**Activity**
Each line of the listing that includes "Expand" should be reported.

**Data supplied**
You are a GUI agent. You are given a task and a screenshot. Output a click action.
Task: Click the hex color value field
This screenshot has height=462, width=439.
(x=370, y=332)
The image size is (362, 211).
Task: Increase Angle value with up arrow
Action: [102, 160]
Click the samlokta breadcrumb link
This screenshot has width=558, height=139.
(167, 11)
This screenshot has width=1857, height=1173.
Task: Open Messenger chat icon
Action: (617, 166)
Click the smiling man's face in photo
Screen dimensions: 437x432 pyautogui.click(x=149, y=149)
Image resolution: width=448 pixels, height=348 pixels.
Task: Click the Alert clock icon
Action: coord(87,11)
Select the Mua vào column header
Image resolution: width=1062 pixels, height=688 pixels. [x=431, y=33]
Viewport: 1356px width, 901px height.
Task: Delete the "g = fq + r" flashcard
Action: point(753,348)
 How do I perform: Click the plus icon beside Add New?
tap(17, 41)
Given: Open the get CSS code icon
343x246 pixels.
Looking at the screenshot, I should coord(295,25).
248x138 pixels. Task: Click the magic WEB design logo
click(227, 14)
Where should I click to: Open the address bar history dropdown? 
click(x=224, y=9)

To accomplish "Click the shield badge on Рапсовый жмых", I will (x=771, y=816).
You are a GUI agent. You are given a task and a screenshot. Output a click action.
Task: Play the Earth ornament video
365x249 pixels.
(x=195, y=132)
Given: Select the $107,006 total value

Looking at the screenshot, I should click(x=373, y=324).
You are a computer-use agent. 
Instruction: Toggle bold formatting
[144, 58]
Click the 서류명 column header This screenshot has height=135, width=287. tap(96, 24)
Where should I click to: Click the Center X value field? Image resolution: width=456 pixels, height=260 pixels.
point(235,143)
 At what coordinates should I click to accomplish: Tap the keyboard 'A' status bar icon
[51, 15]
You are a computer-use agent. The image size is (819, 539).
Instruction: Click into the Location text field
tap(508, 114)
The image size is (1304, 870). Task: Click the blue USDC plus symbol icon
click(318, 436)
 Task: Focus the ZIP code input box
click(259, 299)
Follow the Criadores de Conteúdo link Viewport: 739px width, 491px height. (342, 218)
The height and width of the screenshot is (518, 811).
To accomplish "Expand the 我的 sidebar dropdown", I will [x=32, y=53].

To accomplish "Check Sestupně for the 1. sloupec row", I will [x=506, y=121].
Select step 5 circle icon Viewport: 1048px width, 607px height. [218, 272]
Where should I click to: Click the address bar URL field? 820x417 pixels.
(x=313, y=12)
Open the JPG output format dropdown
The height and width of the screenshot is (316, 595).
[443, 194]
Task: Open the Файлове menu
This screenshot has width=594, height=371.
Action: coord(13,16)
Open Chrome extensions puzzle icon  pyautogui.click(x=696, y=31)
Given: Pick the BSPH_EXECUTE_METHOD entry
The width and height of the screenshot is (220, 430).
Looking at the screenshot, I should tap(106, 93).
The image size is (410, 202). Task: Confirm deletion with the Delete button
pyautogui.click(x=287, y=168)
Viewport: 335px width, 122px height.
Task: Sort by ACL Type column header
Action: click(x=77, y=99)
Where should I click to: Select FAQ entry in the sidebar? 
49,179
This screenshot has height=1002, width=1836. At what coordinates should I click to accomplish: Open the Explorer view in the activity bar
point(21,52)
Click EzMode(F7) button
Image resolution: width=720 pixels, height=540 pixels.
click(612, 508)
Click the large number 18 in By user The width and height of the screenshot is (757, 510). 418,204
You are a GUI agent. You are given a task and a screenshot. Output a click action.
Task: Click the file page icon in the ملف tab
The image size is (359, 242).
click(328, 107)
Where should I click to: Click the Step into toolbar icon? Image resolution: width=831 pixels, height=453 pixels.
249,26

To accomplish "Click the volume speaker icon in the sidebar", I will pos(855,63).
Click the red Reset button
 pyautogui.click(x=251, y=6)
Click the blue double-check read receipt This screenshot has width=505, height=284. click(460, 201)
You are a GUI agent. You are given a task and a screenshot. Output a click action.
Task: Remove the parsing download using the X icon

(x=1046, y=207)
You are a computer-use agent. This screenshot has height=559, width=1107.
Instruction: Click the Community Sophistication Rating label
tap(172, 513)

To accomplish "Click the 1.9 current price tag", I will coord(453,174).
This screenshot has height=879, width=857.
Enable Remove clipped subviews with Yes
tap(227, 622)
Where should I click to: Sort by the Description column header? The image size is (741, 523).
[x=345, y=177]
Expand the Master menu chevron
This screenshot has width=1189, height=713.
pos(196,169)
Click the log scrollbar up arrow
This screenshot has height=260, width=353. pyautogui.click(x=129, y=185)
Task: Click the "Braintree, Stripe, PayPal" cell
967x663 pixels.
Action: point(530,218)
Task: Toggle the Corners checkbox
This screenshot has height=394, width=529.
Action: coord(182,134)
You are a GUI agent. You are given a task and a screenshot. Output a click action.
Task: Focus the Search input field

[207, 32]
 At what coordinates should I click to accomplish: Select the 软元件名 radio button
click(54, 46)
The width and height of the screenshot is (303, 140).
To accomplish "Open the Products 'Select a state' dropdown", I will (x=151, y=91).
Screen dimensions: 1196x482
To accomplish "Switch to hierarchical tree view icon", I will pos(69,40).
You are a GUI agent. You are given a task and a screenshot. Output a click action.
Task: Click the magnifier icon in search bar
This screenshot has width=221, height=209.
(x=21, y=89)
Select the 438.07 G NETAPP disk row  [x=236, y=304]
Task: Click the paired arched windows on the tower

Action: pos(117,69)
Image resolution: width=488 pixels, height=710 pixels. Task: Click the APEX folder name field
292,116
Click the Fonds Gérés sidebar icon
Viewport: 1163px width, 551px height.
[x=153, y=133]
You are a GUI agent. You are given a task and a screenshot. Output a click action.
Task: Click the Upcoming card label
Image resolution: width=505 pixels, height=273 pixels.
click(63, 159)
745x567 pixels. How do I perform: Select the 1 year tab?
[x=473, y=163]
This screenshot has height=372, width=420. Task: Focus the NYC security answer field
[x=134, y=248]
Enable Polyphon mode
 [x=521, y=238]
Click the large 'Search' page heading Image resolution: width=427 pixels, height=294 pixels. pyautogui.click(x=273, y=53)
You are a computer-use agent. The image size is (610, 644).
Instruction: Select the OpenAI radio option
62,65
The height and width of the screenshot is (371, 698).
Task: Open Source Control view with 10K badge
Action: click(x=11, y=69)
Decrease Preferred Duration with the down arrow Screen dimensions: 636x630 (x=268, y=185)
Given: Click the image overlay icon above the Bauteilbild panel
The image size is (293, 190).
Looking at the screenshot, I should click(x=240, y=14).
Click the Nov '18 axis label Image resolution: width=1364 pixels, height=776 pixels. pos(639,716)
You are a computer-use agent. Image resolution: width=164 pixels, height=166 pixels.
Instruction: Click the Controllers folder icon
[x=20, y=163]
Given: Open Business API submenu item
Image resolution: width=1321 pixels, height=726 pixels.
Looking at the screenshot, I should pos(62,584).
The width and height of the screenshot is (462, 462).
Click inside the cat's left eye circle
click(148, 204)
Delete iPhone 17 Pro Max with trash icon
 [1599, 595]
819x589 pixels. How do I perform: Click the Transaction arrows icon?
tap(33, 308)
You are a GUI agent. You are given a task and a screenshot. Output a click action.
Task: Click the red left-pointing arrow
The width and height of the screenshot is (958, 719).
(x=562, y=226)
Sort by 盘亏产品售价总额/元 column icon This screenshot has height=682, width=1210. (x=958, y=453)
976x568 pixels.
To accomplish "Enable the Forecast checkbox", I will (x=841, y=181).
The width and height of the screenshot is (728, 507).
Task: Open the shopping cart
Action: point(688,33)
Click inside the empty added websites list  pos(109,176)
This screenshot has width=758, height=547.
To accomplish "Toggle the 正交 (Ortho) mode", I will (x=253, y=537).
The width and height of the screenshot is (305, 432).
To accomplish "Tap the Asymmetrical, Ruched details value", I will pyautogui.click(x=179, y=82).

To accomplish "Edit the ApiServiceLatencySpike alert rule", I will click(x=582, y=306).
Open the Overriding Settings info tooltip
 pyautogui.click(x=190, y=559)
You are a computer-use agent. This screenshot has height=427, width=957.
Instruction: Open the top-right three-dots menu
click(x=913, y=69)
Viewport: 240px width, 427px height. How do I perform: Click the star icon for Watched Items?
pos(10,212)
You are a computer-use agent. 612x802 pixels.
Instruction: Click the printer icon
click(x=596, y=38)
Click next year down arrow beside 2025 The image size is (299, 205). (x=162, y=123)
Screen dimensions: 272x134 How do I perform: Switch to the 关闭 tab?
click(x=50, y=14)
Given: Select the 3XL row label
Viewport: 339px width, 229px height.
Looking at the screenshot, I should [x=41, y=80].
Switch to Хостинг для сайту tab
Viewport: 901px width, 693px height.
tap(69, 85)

**Result of the exercise**
To accomplish "Expand the 我的 sidebar dropdown", I will [x=32, y=53].
Expand the Master menu chevron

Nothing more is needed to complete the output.